Aug 21, 2019 at 6:20 comment added Simon Larsson Yes. Let's say I have a dataset with 5 positive samples (y=1) and 1 million negative samples (y=0). If I make 5 stratified folds, then I will end up with 1 positive sample per fold. Each train set will be 4 of those folds and have 4 positive samples. Each test set will be on 1 fold and have 1 positive sample. So the imbalance does not matter, you will end up with positive samples in your test set if you do stratified folds.
Aug 21, 2019 at 4:05 comment added Sarah Are you sure about this part of your answer? "... It will distribute your classes evenly across all folds." I thought stratifying preserves the distribution of the original data. When I apply SMOTE on the training set (after splitting the data to train/test), train and test sets will have completely different distributions [my original dataset is HIGHLY imbalanced].
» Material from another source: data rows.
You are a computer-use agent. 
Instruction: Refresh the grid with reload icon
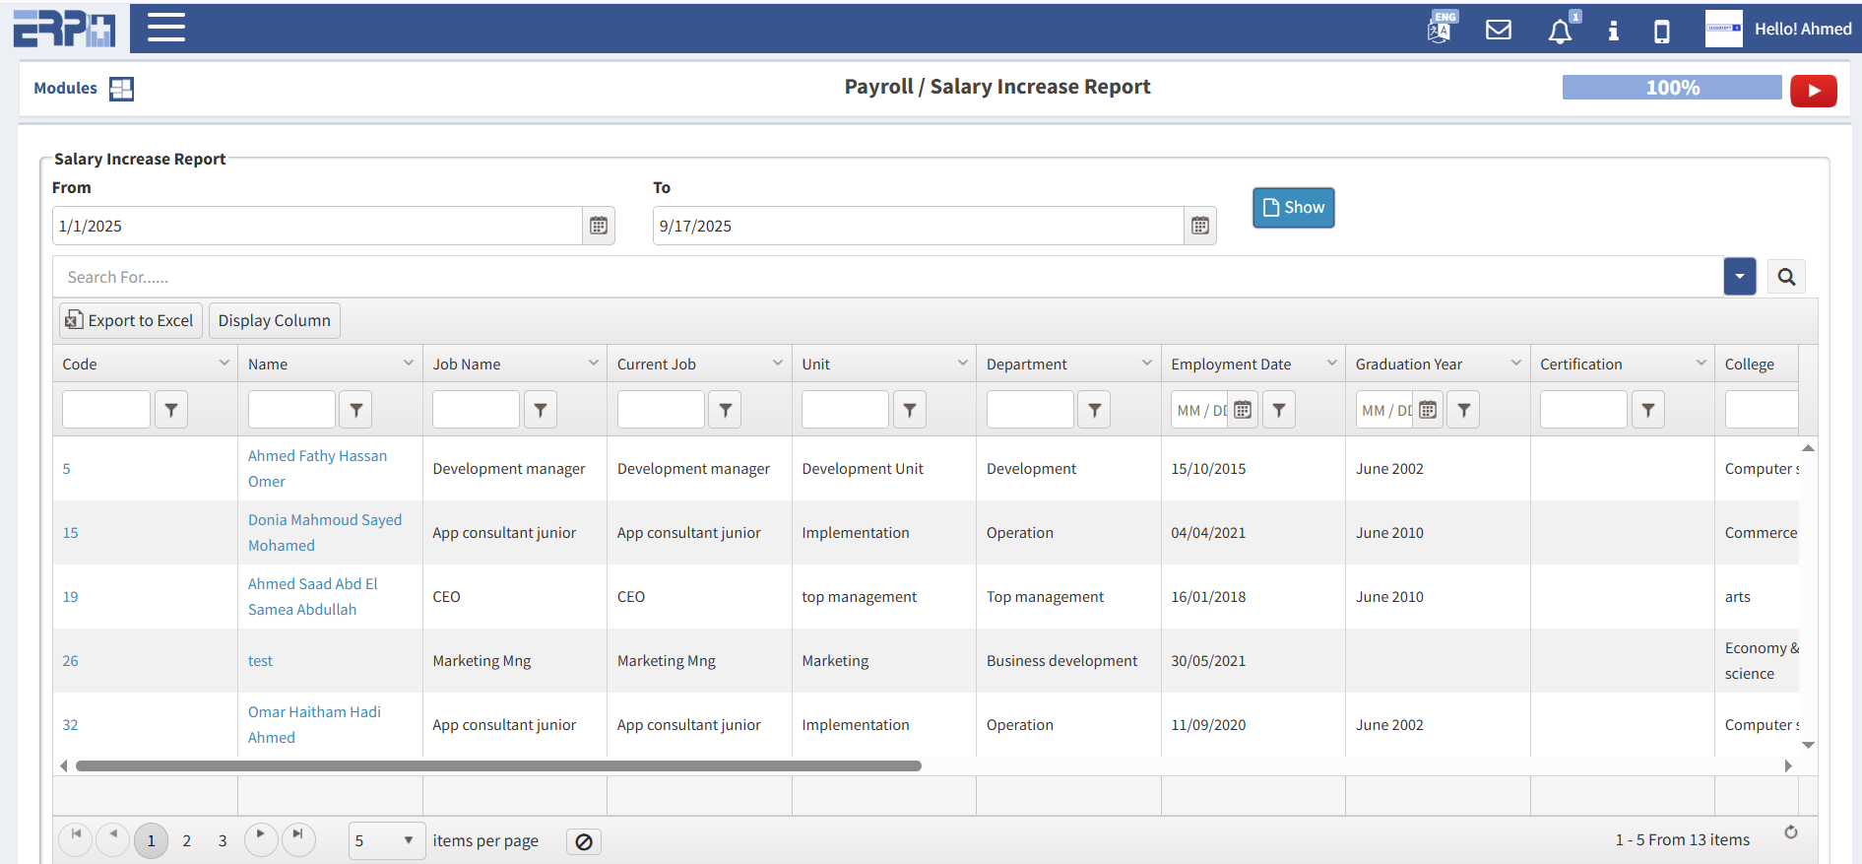coord(1790,832)
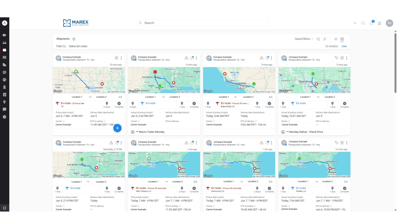
Task: Open the analytics bar chart icon
Action: click(x=380, y=23)
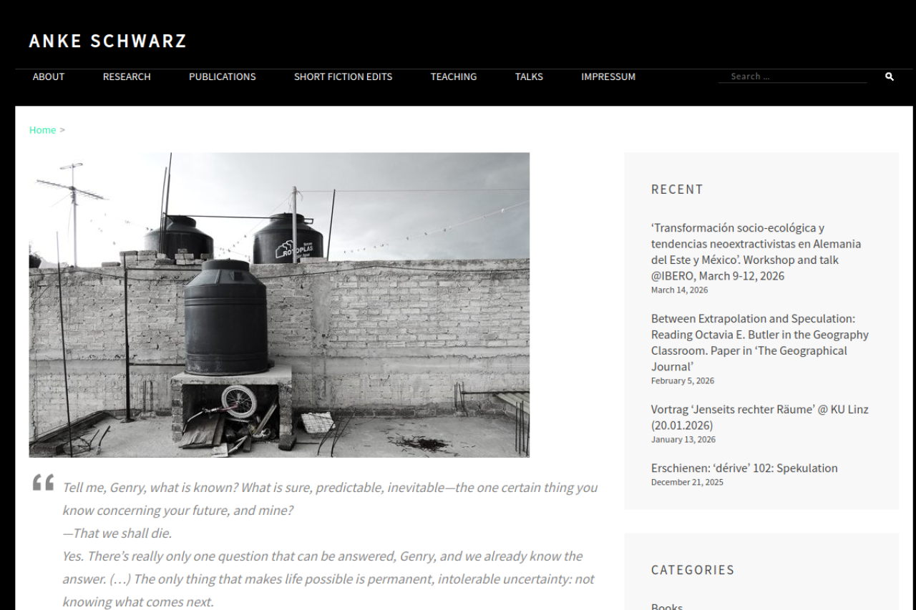Open Short Fiction Edits page
916x610 pixels.
[x=344, y=77]
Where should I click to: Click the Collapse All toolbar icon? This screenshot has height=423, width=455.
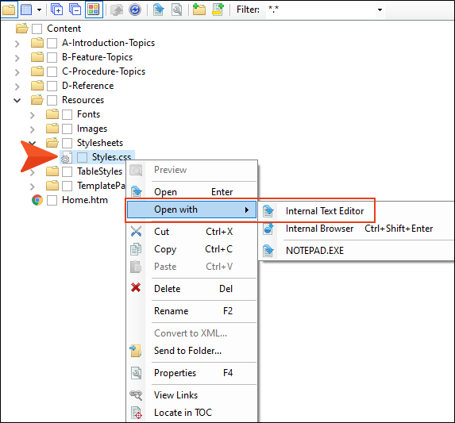pos(75,10)
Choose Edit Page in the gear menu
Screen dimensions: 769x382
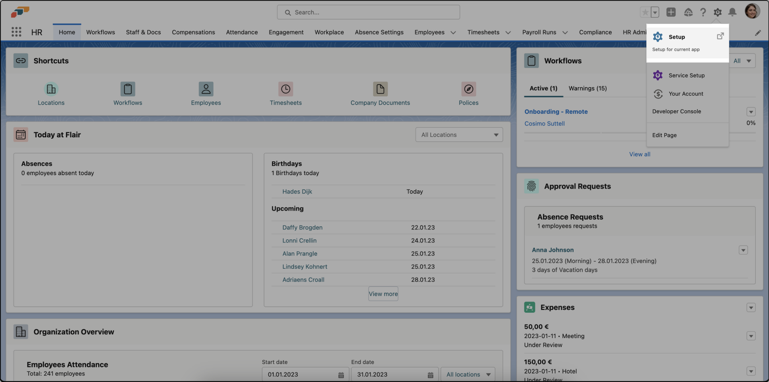click(x=664, y=135)
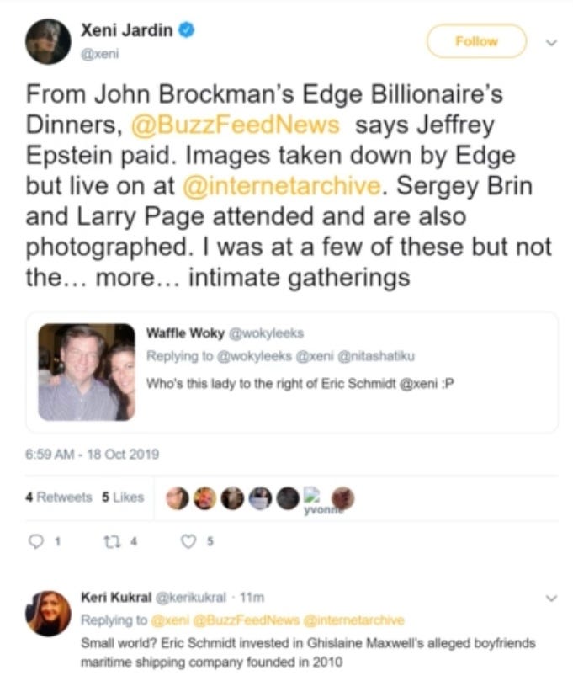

Aug 20, 2019 at 22:45 comment added Sarah Unfortunately, stratifying did not do the trick! I am going to implement the hierarchical idea and will let you know if it helps!
Aug 20, 2019 at 20:18 comment added Simon Larsson It is worth trying if just stratifying does not do the trick.
Aug 20, 2019 at 20:13 vote accept Sarah
Aug 20, 2019 at 19:58 comment added Sarah Thank you! I was thinking about using a Hierarchical Classification (or a step-wise classification) and exclude the majority class in step #1, the second majority class in step #2 and so on. I have a 5-class classification problem. However, I am going to try StratifiedKFold to see how it works. Any thoughts on the Hierarchical idea?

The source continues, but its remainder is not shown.